No doubt this is important information. While not excusing Islamabad's civilian leadership, Stephen Grey, one of the authors of the Frontline documentary The Secret War, maintains

I think there are some pretty clear 'Red Lines' in Pakistan politics that exclude civilians from getting involved in key issues - like policy to Kashmir, the ISI, and nuclear issues; frankly the civilian leadershp wants to be involved but there is mutual suspicion with the military. So I don't think the civiilan leadership is complicit....

The Administration is rightfully delighted at the intelligence trove uncovered in the raid in Abbottabad. Let's determine the nature of the relationship between Pakistan's civilian, and its intelligence/military, establishment and whatever role either is playing in harboring terrorists within its borders. But..... didn't U.S. commandos on May Day conduct an enormously successful raid on a home in which those ladies were living?

The raid resulted in the death of the primary target- Osama bin Laden- and of what was probably the secondary target, a son of his.
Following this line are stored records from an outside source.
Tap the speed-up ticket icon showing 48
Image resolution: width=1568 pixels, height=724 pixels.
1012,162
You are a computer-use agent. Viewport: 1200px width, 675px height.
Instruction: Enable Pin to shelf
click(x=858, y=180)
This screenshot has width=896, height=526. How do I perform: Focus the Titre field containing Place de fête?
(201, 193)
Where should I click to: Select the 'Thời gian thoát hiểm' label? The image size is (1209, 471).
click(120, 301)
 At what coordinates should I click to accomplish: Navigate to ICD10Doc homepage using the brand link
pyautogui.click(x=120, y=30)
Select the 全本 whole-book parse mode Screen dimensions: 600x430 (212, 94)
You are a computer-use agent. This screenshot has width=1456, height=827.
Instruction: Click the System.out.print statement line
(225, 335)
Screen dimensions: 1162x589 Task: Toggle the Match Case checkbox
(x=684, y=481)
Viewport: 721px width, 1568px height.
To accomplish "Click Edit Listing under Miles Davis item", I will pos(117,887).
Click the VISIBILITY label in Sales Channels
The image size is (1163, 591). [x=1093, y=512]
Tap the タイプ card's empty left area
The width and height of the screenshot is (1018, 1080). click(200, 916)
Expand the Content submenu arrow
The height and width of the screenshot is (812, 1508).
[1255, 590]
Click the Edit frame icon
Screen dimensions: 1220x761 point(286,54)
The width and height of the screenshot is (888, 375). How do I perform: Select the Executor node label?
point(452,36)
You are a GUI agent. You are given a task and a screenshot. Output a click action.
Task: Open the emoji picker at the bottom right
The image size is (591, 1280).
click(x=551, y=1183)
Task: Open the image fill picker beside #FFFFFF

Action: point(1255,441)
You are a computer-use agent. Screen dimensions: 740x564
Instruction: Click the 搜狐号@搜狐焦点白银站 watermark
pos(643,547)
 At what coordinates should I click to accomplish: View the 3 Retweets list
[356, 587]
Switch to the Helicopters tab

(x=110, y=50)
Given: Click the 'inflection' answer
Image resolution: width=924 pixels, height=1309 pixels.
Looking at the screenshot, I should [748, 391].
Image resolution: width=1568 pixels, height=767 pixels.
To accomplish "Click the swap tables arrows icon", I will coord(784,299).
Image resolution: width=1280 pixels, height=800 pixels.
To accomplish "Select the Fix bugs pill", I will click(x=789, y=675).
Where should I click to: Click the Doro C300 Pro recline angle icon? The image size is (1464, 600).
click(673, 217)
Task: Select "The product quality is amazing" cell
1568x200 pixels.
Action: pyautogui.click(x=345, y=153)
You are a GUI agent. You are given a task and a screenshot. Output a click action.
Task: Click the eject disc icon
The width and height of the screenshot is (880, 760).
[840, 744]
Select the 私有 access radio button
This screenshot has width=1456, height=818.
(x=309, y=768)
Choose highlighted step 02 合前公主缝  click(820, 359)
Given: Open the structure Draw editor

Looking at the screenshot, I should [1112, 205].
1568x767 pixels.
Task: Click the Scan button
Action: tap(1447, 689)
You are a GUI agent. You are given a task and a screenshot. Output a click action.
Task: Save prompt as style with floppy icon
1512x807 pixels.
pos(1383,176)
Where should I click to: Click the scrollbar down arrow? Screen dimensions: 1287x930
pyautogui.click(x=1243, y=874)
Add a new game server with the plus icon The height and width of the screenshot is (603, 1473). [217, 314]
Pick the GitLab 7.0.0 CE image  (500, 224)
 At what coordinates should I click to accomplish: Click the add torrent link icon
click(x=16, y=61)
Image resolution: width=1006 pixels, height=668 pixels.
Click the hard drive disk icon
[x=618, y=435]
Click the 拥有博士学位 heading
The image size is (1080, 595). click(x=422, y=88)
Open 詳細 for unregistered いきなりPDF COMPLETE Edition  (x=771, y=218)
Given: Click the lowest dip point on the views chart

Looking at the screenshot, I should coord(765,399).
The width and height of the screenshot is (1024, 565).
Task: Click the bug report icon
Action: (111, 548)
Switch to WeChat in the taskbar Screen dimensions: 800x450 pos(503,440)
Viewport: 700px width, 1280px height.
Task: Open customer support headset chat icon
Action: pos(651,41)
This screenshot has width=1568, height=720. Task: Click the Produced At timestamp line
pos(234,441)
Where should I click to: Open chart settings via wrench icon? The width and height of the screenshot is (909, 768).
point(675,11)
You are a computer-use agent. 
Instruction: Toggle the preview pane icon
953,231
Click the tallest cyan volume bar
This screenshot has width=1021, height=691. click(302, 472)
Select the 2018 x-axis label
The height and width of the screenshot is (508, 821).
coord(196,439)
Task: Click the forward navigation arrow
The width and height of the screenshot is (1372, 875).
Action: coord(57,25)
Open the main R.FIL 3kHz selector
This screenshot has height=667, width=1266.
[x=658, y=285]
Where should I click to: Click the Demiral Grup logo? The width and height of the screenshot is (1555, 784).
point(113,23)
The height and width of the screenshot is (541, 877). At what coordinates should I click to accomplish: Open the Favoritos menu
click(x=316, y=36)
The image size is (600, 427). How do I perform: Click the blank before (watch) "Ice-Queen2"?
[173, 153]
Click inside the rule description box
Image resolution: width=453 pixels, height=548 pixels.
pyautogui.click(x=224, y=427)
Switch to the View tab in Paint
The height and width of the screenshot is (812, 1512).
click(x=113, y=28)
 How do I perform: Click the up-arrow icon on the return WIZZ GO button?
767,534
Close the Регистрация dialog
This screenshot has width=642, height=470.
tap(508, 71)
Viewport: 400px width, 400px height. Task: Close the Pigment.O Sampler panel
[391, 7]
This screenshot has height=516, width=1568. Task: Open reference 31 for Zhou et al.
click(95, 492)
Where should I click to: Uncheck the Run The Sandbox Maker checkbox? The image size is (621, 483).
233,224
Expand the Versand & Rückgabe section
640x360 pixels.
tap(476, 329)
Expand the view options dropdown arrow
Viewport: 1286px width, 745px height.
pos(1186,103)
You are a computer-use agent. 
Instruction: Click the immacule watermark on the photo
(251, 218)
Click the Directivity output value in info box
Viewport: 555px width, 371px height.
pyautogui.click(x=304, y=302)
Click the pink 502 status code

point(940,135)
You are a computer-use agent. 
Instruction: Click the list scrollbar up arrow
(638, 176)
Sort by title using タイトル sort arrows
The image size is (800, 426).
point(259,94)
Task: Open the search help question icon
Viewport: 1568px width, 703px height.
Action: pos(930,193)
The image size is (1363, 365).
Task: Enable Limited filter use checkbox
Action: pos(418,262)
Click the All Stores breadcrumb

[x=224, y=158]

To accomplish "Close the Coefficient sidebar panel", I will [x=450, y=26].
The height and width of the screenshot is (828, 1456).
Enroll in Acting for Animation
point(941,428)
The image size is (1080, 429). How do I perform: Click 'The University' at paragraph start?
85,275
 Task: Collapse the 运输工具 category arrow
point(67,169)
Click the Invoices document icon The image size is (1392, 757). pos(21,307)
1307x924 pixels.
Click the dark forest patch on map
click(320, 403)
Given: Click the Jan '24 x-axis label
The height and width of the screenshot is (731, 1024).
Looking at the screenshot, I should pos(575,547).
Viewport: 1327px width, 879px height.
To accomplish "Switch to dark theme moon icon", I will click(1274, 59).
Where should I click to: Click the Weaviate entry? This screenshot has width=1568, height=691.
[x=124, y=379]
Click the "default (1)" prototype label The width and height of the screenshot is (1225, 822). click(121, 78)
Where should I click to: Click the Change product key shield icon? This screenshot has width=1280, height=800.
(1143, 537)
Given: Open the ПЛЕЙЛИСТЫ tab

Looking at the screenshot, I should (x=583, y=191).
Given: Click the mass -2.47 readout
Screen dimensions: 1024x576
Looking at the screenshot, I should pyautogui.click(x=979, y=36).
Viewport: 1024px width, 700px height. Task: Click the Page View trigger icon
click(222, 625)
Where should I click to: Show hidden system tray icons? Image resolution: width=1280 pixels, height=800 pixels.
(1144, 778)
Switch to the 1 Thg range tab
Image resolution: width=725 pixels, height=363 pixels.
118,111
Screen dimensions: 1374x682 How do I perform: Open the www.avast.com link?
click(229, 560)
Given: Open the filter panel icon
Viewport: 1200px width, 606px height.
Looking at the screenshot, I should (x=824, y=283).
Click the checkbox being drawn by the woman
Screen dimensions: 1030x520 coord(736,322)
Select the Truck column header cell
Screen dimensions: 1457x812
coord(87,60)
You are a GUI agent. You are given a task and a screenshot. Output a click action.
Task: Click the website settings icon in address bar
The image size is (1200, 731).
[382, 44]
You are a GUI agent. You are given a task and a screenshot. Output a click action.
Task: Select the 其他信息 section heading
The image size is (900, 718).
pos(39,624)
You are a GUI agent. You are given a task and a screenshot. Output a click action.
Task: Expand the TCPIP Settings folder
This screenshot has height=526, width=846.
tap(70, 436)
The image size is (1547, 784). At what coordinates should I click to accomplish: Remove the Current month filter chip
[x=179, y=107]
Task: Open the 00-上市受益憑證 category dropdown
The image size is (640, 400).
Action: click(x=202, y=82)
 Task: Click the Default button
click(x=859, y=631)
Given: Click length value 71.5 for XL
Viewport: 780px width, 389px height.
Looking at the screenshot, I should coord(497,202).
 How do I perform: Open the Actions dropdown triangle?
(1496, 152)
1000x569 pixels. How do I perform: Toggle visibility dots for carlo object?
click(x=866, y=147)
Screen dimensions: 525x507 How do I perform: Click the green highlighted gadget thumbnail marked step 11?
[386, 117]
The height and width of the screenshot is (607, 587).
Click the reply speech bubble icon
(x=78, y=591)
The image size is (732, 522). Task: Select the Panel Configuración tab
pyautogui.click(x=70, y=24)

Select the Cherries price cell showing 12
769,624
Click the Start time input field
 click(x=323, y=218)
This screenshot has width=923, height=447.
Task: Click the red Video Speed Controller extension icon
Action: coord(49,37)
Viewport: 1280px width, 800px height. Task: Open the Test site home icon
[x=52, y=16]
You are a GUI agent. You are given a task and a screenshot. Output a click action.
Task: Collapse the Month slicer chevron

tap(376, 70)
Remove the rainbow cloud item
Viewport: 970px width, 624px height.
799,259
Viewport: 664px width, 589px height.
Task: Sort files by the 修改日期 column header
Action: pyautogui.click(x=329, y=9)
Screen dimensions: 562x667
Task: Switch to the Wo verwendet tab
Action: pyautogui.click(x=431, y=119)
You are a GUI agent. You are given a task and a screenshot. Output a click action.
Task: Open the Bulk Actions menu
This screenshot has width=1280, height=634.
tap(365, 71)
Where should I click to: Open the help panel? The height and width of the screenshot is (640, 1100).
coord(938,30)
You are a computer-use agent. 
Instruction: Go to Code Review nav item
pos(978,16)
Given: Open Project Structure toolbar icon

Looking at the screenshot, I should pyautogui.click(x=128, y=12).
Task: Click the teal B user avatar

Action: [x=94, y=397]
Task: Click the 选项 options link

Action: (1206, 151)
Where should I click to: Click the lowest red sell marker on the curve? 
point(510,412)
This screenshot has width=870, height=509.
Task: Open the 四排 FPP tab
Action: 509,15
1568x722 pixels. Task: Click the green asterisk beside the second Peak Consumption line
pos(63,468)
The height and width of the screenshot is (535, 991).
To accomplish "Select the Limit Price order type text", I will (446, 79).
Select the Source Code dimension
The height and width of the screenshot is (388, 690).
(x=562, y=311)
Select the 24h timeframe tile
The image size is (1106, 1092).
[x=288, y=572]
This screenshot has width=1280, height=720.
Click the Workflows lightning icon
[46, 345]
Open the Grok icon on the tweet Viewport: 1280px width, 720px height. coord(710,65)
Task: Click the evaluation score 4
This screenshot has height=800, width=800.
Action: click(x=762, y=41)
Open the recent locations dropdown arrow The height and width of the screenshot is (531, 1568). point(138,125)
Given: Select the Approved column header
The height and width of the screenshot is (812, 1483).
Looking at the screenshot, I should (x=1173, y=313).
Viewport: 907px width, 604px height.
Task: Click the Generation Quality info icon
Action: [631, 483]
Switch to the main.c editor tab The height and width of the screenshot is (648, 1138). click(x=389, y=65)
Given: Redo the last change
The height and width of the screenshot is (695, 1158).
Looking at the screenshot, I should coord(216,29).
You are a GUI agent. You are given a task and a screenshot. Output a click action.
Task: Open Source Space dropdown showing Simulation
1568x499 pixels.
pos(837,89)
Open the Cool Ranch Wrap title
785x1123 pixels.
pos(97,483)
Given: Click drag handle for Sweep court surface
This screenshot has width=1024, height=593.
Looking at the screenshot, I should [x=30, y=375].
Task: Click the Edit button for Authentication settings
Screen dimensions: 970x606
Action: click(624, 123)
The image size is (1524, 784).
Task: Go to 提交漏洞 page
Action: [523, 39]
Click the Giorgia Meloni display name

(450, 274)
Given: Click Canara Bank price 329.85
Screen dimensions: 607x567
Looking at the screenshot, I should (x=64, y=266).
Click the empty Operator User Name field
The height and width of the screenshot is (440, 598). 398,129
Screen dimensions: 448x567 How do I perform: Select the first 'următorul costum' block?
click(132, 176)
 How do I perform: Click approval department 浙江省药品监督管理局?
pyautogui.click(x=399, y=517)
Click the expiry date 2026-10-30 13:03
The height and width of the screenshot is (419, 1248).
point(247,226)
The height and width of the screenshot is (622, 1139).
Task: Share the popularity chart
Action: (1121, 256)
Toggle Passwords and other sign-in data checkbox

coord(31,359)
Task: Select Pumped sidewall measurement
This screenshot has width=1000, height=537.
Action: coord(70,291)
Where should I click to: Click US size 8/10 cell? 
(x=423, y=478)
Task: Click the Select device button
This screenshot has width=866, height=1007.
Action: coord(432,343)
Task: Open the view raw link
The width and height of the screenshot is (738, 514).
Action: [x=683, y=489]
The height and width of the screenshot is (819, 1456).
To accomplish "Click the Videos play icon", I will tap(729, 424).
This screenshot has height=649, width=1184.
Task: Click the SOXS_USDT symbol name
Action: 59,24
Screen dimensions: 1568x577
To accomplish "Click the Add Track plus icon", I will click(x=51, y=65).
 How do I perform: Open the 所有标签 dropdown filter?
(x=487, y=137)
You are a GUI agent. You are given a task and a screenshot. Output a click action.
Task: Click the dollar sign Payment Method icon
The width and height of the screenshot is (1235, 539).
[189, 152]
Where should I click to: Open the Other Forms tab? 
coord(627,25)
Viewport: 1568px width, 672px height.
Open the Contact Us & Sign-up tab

No American was injured and there is little indication any was in danger of being injured. According to Slate's William Saletan on May 5, NBC reported

The SEALs then made their way up a staircase, where they ran into one of bin Laden's sons on the way down. The Americans immediately shot and killed the son, who was also unarmed. Once on the third floor, the commandos threw open the door to bin Laden's bedroom. One of bin Laden's wives rushed toward the NAVY SEAL in the door, who shot her in the leg. Then, without hesitation, the same commando turned his gun on bin Laden, standing in what appeared to be pajamas, and fire two quick shots, one to the chest and one to the head.

Saletan comments

Read that passage again. The SEALs encountered a man—bin Laden's son, who reportedly "lunged toward" them," according to the Times—and shot him dead. Next, a woman "rushed toward" them, but instead of killing her, they shot her in the leg. Then, "without hesitation," the guy who had just shot the woman in the leg turned and put two fatal bullets in a man standing in pajamas. No rule of perceived resistance can explain this sequence. It looks like a simple policy of neutralizing women but killing men.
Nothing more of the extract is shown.